## WHAT IS NEEDED
Return every line from the one containing "Click the word configure in the status line" down to the one containing "tap(172, 249)", both ends included, word for word. Leave the pictures out.

## SUPPLIED RECORDS
——————————
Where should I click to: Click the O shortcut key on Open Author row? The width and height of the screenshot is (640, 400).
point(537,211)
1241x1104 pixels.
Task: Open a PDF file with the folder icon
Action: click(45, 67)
——————————
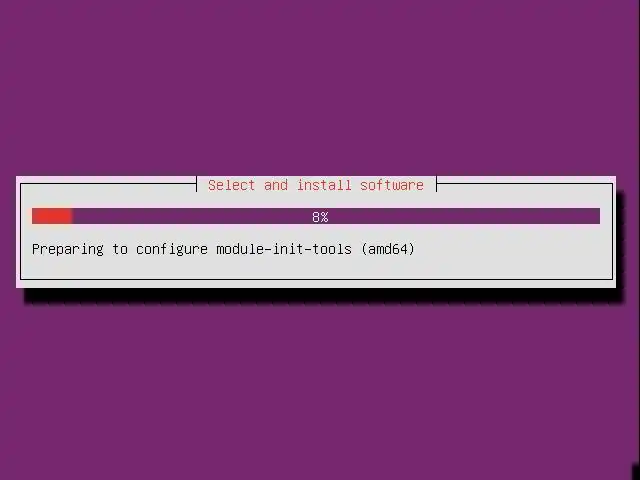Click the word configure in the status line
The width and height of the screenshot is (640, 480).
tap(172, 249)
——————————
## RESULT OF THIS EXERCISE
Click the word configure in the status line
The width and height of the screenshot is (640, 480).
tap(172, 249)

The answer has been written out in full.